Brace yourself for a lot of conversation centered around the debt ceiling, especially after Treasury Secretary Janet Yellen proclaimed on Sunday that, in her opinion (which is an important and informed one), this country would not be able to pay all of our bills by June 15 if Congress does not raise the debt ceiling. 

The deadline to have the debt ceiling raised is  June 1, and it’s a hard deadline, Yellen said on Meet the Press Sunday.

“And my assumption is that if the debt ceiling isn’t raised, there will be hard choices to make about what bills go unpaid.”

No shock that Joe Biden is spending most of his time pre-blaming Republicans, and when he’s not doing that, he’s been having less than fruitful meetings and negotiations with House Speaker Kevin McCarthy and his team. The current borrowing limit stands at an absolutely staggering $31 trillion. It has to go up in order for the government to pay its bills. 

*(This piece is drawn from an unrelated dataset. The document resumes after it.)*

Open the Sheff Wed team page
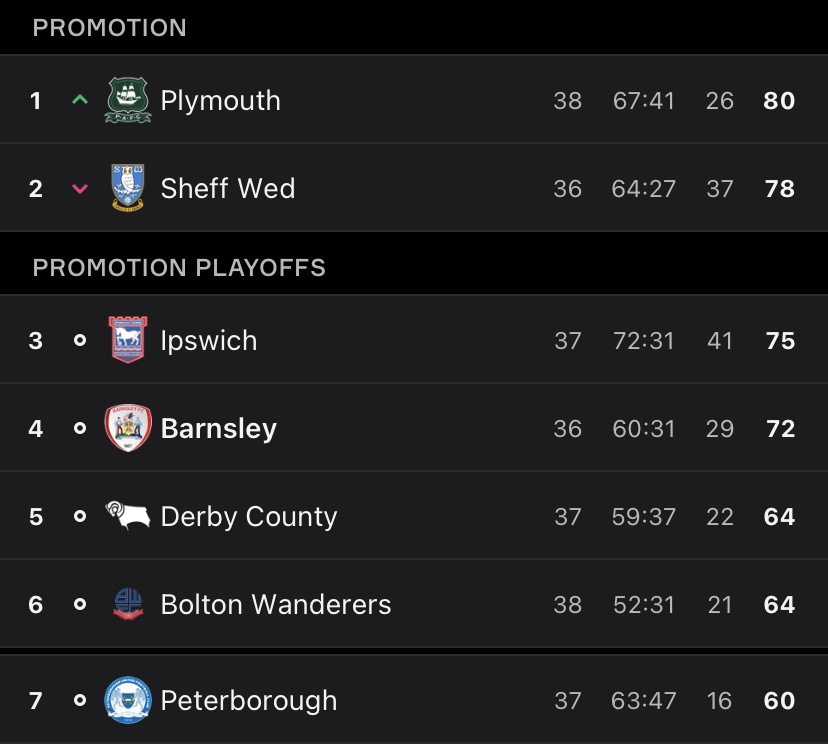The image size is (828, 744). click(228, 189)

This is a negotiation — and Republicans control the House, so they will want something, and what they want are steep spending cuts by Democrats.  Meanwhile, Dems and progressives want Republicans to agree on tax increases for the wealthy. 

The situation is dire, Yellen said. 

“I would say we are focused on raising the debt ceiling and there will be hard choices if that doesn’t occur. There can be no acceptable outcomes if the debt ceiling isn’t raised, regardless of what decisions we make.”